> [Material]
□ □ □ □ □ □ □

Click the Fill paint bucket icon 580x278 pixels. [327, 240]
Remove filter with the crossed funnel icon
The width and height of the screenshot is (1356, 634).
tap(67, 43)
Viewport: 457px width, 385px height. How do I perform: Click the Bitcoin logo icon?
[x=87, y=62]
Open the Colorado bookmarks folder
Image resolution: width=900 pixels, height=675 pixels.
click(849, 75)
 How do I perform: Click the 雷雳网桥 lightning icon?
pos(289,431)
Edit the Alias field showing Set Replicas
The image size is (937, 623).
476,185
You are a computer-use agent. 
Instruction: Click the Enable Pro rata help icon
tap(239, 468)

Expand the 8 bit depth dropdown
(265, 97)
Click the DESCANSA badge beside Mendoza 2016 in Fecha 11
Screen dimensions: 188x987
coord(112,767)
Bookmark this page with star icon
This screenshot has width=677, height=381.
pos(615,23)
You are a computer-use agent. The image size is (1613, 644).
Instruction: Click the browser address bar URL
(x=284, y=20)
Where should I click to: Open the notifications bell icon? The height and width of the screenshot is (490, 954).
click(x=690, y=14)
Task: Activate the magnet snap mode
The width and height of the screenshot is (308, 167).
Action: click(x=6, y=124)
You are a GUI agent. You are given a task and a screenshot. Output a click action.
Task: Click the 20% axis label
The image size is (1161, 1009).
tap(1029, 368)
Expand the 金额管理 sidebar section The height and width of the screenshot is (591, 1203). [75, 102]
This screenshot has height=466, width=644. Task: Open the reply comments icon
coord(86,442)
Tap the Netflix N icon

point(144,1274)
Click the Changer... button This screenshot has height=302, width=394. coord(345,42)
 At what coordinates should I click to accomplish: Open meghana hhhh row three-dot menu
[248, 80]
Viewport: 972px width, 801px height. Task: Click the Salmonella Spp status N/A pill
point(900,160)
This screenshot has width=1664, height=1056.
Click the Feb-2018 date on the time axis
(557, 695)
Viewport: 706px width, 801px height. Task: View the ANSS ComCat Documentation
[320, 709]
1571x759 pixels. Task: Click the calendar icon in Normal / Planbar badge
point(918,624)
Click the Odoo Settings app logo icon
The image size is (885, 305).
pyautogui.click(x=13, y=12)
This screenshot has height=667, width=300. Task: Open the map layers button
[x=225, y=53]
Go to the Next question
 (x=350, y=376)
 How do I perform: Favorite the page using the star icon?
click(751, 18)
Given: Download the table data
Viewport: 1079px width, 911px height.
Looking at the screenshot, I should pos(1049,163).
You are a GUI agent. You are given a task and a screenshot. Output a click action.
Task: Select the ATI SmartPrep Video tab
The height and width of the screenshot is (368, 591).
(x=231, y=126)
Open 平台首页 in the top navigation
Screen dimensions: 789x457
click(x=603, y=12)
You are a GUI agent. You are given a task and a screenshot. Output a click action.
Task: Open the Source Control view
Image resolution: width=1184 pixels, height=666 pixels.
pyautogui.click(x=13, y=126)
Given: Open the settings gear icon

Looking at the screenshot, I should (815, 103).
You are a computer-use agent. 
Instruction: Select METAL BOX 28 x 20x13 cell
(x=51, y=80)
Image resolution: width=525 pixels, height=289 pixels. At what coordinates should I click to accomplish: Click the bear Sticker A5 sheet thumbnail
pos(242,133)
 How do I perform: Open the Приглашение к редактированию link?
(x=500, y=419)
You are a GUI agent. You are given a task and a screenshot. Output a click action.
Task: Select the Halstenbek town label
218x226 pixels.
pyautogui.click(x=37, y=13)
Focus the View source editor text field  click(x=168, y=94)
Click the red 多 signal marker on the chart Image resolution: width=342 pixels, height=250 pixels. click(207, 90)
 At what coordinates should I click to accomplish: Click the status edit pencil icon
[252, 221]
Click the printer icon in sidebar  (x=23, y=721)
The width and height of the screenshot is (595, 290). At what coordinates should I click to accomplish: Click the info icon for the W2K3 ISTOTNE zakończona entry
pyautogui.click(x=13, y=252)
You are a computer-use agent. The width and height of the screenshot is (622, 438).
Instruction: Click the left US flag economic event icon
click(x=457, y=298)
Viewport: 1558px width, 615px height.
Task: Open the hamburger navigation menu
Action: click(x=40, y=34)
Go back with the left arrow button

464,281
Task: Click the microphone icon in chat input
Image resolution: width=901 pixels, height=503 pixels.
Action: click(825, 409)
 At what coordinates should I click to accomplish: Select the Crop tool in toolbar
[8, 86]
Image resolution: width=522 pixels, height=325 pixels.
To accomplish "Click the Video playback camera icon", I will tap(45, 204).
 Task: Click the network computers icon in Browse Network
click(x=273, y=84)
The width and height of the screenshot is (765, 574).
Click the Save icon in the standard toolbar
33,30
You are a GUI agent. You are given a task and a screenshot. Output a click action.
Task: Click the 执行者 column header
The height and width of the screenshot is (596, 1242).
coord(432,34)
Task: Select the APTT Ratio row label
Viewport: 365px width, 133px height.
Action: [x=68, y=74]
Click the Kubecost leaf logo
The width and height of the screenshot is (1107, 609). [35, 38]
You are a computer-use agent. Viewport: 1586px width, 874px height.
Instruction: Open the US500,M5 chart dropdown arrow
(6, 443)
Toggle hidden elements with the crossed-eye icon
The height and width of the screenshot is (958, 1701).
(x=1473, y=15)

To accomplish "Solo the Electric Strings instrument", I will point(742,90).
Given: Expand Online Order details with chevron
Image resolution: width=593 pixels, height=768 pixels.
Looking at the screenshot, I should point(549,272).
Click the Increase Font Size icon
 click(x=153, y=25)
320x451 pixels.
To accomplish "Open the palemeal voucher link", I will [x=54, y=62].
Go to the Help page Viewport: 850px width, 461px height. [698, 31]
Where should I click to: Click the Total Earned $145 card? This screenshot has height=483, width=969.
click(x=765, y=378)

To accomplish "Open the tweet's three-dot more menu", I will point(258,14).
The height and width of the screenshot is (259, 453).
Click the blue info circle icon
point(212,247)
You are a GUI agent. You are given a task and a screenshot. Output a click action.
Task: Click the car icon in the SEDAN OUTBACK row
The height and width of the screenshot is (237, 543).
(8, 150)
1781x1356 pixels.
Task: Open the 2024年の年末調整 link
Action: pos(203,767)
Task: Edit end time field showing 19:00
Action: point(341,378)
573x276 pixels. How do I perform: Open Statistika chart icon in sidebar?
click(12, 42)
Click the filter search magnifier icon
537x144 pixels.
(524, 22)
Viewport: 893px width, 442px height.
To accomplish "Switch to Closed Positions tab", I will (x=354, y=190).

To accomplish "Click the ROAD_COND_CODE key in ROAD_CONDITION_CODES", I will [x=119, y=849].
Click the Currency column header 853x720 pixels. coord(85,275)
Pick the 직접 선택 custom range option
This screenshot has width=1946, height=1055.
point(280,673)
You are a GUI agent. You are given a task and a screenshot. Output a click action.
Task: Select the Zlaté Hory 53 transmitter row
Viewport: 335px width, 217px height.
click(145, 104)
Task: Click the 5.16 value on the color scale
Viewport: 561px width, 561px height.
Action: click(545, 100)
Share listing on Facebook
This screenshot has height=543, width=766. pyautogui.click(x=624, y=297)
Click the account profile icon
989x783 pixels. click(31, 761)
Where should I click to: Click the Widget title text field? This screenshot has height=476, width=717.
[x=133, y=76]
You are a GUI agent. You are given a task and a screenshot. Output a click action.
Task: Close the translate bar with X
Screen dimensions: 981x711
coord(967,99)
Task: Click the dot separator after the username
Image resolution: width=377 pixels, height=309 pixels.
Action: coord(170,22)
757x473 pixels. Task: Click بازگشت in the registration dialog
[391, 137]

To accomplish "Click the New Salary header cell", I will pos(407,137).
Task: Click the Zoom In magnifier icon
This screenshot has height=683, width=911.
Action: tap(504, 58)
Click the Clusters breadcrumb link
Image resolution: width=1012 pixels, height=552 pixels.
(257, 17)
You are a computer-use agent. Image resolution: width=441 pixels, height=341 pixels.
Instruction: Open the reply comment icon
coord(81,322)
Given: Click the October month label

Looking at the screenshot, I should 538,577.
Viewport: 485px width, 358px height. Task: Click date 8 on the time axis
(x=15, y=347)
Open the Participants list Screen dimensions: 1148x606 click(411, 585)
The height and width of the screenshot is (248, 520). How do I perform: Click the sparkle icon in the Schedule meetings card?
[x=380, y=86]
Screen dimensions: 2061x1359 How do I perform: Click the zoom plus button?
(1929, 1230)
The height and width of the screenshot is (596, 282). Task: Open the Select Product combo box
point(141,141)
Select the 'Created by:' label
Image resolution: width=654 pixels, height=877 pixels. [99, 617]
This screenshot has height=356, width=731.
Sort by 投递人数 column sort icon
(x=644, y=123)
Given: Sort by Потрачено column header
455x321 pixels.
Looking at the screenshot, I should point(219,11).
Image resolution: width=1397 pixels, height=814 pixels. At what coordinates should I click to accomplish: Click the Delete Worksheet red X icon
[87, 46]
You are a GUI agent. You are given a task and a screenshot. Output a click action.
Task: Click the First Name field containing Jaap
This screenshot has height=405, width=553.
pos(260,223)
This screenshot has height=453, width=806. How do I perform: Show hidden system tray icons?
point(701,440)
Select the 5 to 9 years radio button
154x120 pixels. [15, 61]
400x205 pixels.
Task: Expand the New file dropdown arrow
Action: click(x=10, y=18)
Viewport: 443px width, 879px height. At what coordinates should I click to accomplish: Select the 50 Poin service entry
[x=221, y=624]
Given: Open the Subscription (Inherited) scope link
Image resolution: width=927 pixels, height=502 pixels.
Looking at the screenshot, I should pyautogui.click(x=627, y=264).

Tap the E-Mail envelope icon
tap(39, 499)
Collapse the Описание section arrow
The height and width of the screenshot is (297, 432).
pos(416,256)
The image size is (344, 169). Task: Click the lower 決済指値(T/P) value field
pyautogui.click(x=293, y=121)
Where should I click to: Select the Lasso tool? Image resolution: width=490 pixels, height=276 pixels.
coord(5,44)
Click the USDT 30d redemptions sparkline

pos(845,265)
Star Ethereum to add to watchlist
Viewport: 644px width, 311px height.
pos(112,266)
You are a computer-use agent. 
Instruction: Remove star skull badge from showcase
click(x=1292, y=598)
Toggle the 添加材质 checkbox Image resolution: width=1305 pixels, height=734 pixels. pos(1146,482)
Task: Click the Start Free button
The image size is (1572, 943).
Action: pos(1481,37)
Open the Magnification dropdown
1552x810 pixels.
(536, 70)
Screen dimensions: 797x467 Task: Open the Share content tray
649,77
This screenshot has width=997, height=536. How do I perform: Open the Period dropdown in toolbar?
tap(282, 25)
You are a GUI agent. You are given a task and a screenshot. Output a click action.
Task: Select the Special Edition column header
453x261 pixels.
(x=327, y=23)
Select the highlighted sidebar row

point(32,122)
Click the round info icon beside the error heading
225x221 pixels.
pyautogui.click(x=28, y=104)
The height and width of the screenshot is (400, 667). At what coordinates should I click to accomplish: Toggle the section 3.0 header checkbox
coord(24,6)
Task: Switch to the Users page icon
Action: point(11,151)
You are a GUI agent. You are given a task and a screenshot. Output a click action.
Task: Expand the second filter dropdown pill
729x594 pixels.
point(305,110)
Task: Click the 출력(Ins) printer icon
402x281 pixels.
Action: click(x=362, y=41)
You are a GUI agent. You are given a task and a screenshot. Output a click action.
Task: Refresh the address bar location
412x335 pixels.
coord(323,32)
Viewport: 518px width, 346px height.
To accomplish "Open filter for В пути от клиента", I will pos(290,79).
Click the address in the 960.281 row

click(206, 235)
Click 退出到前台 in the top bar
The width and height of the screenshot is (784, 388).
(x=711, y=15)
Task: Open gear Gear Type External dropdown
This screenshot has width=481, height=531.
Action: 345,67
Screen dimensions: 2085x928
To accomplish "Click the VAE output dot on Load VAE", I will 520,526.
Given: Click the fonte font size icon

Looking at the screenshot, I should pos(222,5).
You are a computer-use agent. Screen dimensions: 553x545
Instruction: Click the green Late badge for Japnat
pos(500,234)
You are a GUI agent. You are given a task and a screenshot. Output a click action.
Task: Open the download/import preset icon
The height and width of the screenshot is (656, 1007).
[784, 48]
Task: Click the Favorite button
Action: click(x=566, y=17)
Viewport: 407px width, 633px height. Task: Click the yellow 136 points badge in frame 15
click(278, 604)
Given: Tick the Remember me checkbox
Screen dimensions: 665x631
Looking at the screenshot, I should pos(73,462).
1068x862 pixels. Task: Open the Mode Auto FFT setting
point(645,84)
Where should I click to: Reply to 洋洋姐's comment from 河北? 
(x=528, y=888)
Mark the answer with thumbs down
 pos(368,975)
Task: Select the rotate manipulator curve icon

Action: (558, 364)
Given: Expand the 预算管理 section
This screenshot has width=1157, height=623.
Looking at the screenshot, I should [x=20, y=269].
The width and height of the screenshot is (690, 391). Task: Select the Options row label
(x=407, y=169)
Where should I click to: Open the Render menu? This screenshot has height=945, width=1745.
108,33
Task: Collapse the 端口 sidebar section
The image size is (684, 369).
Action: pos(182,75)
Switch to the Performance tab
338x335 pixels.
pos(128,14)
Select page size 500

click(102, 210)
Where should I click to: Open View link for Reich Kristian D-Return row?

□ □ □ □ □ □ □

> [Stated exercise] Count the lines in the items above that contain the string "dimensions" with the same case, and reply with only that number.

> [Answer below] 9